# [WORK ORDER]
Go to the line below containing "This screenshot has width=1479, height=423." and print exactly from there through the line containing "Task: Expand the Cyber", both included. Print nothing else.

---

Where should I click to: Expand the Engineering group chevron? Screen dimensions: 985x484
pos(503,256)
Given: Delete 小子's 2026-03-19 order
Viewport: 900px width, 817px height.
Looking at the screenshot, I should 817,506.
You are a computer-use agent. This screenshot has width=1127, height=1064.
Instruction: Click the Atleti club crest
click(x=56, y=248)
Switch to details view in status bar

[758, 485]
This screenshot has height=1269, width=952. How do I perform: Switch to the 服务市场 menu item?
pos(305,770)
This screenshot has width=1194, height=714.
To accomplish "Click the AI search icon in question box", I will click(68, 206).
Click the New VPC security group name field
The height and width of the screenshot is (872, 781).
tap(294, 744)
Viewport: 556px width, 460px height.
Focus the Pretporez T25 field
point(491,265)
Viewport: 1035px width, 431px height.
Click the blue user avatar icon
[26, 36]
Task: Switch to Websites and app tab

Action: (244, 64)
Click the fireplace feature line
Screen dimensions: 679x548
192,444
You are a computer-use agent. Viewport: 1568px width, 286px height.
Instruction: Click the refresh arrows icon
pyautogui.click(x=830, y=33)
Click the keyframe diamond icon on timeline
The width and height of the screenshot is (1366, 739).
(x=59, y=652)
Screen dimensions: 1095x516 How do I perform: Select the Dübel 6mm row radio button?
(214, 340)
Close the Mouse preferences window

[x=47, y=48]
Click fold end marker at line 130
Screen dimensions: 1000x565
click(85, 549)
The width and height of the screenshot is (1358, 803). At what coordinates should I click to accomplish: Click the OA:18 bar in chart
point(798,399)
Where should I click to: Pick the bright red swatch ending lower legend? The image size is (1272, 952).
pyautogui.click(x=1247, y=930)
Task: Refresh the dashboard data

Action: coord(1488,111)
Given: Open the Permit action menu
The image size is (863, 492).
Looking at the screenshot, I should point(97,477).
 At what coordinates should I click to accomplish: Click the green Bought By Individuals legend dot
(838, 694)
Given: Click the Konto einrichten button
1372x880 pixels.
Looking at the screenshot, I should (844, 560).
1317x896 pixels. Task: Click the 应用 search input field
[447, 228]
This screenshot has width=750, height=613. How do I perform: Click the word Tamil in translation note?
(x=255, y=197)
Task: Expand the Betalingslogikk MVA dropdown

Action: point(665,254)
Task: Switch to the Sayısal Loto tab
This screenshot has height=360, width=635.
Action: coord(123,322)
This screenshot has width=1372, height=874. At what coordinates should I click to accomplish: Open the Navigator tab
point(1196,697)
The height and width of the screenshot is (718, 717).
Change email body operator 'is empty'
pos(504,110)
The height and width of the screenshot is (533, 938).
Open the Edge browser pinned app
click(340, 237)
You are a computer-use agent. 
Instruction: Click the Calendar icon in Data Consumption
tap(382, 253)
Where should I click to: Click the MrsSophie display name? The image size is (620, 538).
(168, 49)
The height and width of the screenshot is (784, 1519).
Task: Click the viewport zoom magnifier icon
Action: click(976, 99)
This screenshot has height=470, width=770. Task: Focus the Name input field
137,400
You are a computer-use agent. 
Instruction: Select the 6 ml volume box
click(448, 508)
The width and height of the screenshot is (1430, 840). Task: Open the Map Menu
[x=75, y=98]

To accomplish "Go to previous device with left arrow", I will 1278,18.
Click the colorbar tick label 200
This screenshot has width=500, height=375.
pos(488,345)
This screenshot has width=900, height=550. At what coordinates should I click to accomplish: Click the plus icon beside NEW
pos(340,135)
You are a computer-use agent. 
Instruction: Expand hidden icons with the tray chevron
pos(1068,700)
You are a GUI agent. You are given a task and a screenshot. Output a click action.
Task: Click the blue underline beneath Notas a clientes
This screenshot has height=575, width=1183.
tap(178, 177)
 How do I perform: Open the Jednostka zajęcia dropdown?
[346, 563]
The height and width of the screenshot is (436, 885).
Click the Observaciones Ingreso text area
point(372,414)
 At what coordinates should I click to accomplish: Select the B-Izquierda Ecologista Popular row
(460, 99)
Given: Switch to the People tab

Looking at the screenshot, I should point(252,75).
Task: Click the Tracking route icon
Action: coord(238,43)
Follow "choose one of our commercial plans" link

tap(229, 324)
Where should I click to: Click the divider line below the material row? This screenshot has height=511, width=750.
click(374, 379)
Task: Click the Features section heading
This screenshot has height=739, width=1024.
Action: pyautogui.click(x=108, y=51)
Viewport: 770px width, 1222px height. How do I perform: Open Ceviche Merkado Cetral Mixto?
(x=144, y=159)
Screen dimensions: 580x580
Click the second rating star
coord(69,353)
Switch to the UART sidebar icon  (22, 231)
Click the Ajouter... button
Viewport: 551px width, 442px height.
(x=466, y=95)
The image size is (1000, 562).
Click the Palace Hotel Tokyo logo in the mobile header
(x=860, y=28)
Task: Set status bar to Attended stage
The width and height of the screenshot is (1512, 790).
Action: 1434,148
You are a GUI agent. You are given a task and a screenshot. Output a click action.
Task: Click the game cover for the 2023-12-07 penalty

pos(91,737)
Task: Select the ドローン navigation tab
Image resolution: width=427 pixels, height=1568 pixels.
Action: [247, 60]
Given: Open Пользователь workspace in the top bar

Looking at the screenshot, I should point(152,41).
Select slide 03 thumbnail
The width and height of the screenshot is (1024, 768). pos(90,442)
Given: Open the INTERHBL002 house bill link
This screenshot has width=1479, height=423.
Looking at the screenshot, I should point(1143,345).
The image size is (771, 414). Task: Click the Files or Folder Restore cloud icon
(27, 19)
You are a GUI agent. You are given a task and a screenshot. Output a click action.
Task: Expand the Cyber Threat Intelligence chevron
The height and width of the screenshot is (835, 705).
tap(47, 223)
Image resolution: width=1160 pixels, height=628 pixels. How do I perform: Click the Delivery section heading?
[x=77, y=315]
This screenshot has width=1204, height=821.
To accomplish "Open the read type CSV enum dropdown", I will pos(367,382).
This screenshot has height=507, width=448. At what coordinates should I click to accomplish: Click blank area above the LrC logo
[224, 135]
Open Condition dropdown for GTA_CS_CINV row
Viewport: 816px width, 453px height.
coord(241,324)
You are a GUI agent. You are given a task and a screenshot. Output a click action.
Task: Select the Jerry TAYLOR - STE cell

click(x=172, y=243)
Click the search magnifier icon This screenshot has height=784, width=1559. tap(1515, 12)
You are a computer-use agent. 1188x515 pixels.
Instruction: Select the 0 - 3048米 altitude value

---

# [PROBLEM SOLUTION]
This screenshot has width=1479, height=423.
Looking at the screenshot, I should point(1143,345).
The image size is (771, 414). Task: Click the Files or Folder Restore cloud icon
(27, 19)
You are a GUI agent. You are given a task and a screenshot. Output a click action.
Task: Expand the Cyber Threat Intelligence chevron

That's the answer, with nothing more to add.